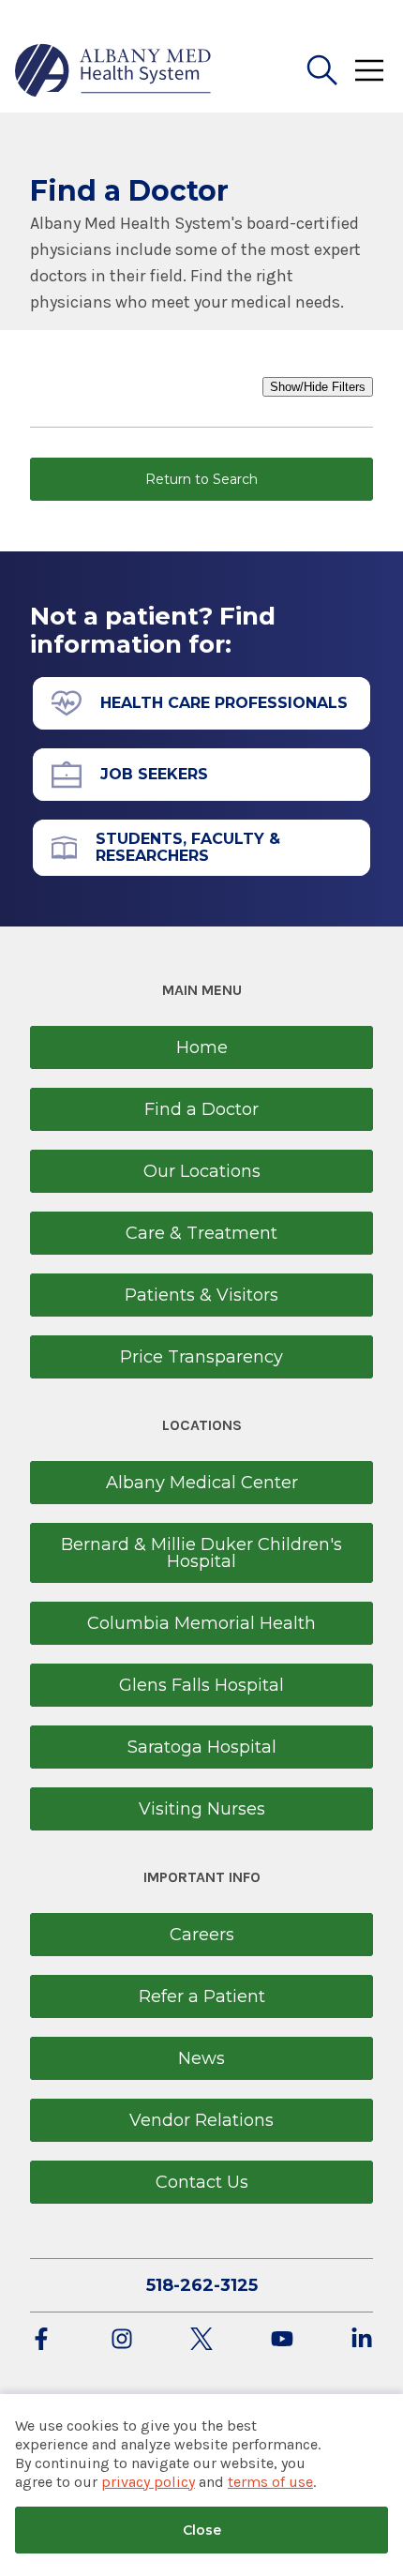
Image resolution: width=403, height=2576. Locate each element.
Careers (202, 1934)
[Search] (322, 70)
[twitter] (201, 2340)
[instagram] (122, 2340)
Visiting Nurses (202, 1809)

◆ ◆ ◆ ◆

Retype the whole listing, keeping every line identical and omitting all pictures.

Image resolution: width=403, height=2576. Locate each element.
Careers (202, 1934)
[Search] (322, 70)
[twitter] (201, 2340)
[instagram] (122, 2340)
Visiting Nurses (202, 1809)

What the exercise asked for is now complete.